The task: Starting at the line containing "The height and width of the screenshot is (683, 928)." and ending at the line containing "This screenshot has height=463, width=678.", print every line of the material below exactly, both ends included, and stop there.

Provided information:
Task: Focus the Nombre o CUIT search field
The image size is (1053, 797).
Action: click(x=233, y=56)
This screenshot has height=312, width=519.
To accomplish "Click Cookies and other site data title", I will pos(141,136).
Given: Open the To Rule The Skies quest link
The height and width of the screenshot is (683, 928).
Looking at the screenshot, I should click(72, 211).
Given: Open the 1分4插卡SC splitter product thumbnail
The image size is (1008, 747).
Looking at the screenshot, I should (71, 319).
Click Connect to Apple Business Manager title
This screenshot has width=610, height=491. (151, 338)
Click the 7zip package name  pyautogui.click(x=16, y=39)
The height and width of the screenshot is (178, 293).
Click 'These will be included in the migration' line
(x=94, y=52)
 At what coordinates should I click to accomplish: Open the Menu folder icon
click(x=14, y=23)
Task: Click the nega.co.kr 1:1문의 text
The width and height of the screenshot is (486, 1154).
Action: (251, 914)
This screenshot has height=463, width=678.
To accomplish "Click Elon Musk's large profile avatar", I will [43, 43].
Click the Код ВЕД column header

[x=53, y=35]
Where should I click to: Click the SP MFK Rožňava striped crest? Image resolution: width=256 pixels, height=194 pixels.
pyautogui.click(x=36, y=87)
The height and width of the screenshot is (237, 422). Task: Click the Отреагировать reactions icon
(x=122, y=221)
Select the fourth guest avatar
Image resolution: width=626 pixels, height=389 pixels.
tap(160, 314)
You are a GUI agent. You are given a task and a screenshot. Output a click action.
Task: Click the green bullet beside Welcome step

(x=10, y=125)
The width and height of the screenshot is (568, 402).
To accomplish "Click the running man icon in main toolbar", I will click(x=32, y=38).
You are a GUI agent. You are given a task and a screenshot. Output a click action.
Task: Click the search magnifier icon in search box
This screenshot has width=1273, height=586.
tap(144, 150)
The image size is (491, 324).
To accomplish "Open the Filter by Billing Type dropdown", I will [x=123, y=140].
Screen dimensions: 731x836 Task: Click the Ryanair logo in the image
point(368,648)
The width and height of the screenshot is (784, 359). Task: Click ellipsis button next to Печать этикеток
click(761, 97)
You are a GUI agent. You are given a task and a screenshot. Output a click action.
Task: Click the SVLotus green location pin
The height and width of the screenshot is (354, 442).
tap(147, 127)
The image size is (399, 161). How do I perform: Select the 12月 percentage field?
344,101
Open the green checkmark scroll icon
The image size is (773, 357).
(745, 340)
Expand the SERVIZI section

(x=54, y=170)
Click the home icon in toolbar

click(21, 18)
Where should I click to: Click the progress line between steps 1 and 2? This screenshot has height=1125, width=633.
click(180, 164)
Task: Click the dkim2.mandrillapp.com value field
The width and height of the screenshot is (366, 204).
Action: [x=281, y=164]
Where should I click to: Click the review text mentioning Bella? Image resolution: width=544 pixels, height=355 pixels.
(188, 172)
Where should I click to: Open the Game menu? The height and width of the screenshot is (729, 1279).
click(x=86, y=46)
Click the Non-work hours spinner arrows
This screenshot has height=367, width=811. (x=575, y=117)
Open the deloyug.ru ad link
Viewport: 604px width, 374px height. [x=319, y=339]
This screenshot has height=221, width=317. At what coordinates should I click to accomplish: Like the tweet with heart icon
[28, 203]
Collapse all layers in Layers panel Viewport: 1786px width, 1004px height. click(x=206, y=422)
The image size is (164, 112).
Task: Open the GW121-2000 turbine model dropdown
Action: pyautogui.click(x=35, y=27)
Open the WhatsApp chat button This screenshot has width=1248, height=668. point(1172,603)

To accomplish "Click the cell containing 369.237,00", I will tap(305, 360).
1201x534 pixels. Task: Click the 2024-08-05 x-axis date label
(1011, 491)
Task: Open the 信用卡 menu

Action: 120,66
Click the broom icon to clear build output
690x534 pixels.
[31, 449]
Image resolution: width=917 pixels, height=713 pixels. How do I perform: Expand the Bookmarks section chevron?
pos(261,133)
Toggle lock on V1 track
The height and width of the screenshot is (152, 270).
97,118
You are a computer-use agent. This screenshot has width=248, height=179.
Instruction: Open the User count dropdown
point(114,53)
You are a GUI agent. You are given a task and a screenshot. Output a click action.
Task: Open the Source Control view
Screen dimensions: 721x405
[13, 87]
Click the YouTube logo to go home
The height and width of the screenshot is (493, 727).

Answer to this problem:
The height and width of the screenshot is (683, 928).
Looking at the screenshot, I should click(72, 211).
Given: Open the 1分4插卡SC splitter product thumbnail
The image size is (1008, 747).
Looking at the screenshot, I should (71, 319).
Click Connect to Apple Business Manager title
This screenshot has width=610, height=491. (151, 338)
Click the 7zip package name  pyautogui.click(x=16, y=39)
The height and width of the screenshot is (178, 293).
Click 'These will be included in the migration' line
(x=94, y=52)
 At what coordinates should I click to accomplish: Open the Menu folder icon
click(x=14, y=23)
Task: Click the nega.co.kr 1:1문의 text
The width and height of the screenshot is (486, 1154).
Action: (251, 914)
This screenshot has height=463, width=678.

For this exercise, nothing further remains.